0

I'm trying to use regex to extract a string, it works here: https://regexr.com/3vsd4

But when running something similar in R it fails:

m =  "(?<=~* )([ AP_])\\w+"
x = "XY_O ~ R_Z + YPP_L_WINTER + AP_C"
str_match(x, m)[1, 1]

Gives the error:

Error in stri_match_first_regex(string, pattern, opts_regex = opts(pattern)) : Look-Behind pattern matches must have a bounded maximum length. (U_REGEX_LOOK_BEHIND_LIMIT)

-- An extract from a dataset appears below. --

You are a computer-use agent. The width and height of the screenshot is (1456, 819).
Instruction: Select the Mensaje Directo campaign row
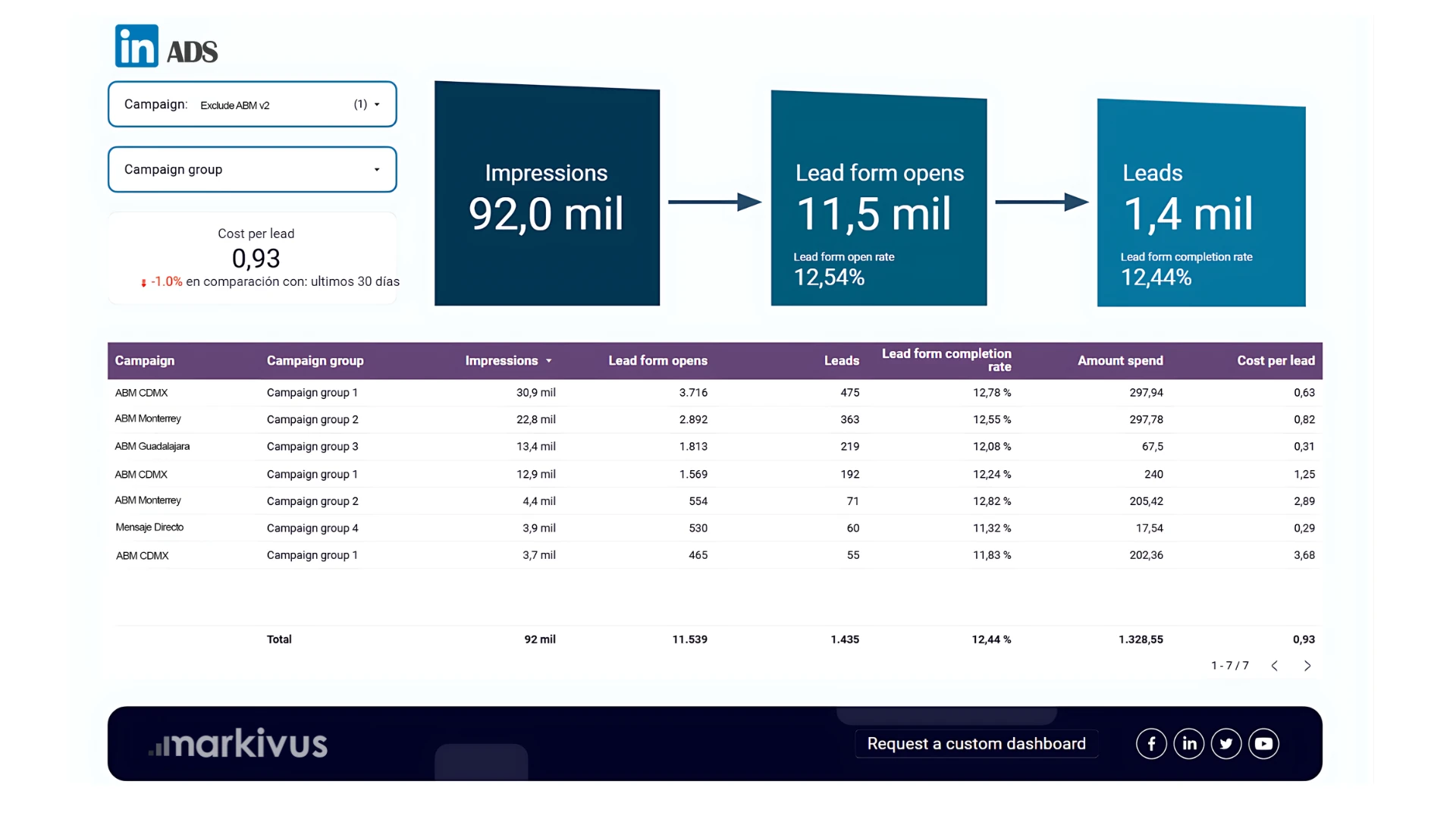pos(149,528)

How can I edit the R code to return "AP_C"?

Rafael
  • 3,096
  • 1
  • 23
  • 61
  • Possible duplicate of [What's the technical reason for "lookbehind assertion MUST be fixed length" in regex?](https://stackoverflow.com/questions/3796436/whats-the-technical-reason-for-lookbehind-assertion-must-be-fixed-length-in-r) – jramm Sep 20 '18 at 23:24
  • 1
    Well, your `~*` is not bounded. You could change to `~{0, 100} {0, 100}`, but those won't help narrow anything down, if zero repetitions are a possibility. – CertainPerformance Sep 20 '18 at 23:36

1 Answers1

0

Your question implies that the goal of your code is to match AP_C. If that is the case, lookbehind should not be required. You can just pull out the matched subpattern from your call to str_match.

Without knowing all of the possible formats of your strings, something like this should work for the example you provided:

m = "~.*? (AP_\\w+)"
x = "XY_O ~ R_Z + YPP_L_WINTER + AP_C"
str_match(x, m)[1, 1]

There are probably other regex possibilities depending on your format requirements.

jramm
  • 751
  • 1
  • 8
  • 26